:: Task prompt ::
Return the text lines of these rows as a JSON list of strings, one string per line, skipping blank lines. Leave the pictures out.

:: Entries shown ::
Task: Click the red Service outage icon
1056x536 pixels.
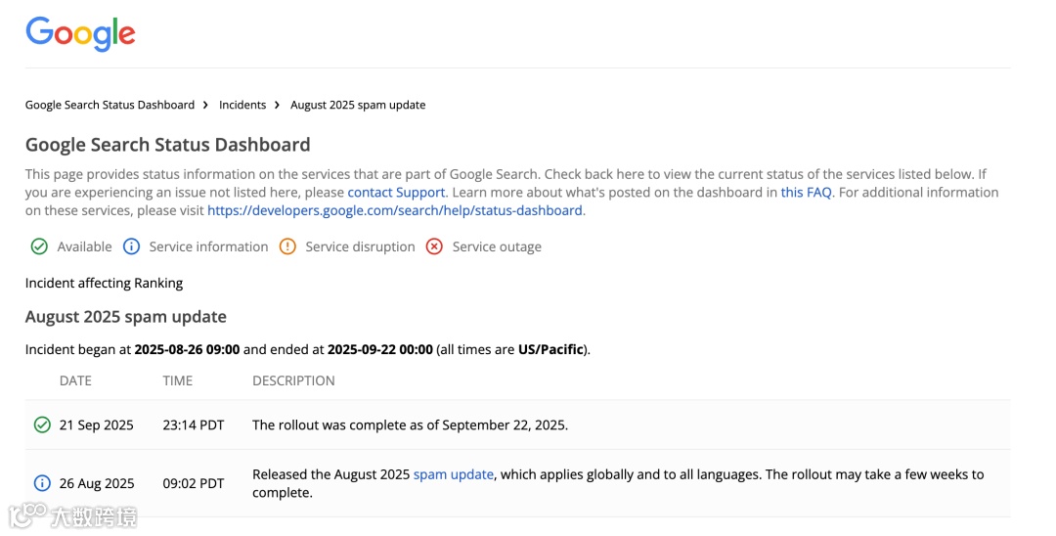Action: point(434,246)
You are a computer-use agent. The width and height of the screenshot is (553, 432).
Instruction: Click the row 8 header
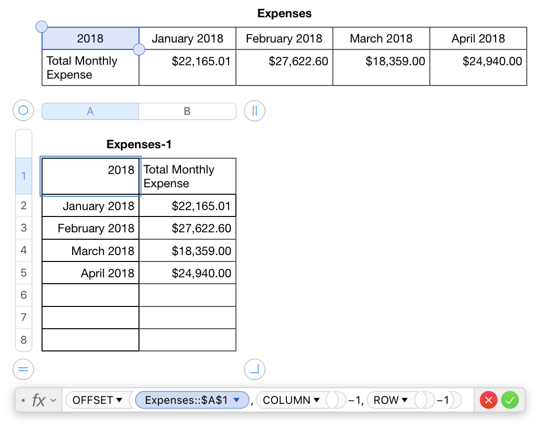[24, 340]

:: The completed task ::
[
  "Task: Click the red Service outage icon",
  "1056x536 pixels.",
  "Action: point(434,246)",
  "You are a computer-use agent. The width and height of the screenshot is (553, 432).",
  "Instruction: Click the row 8 header",
  "[24, 340]"
]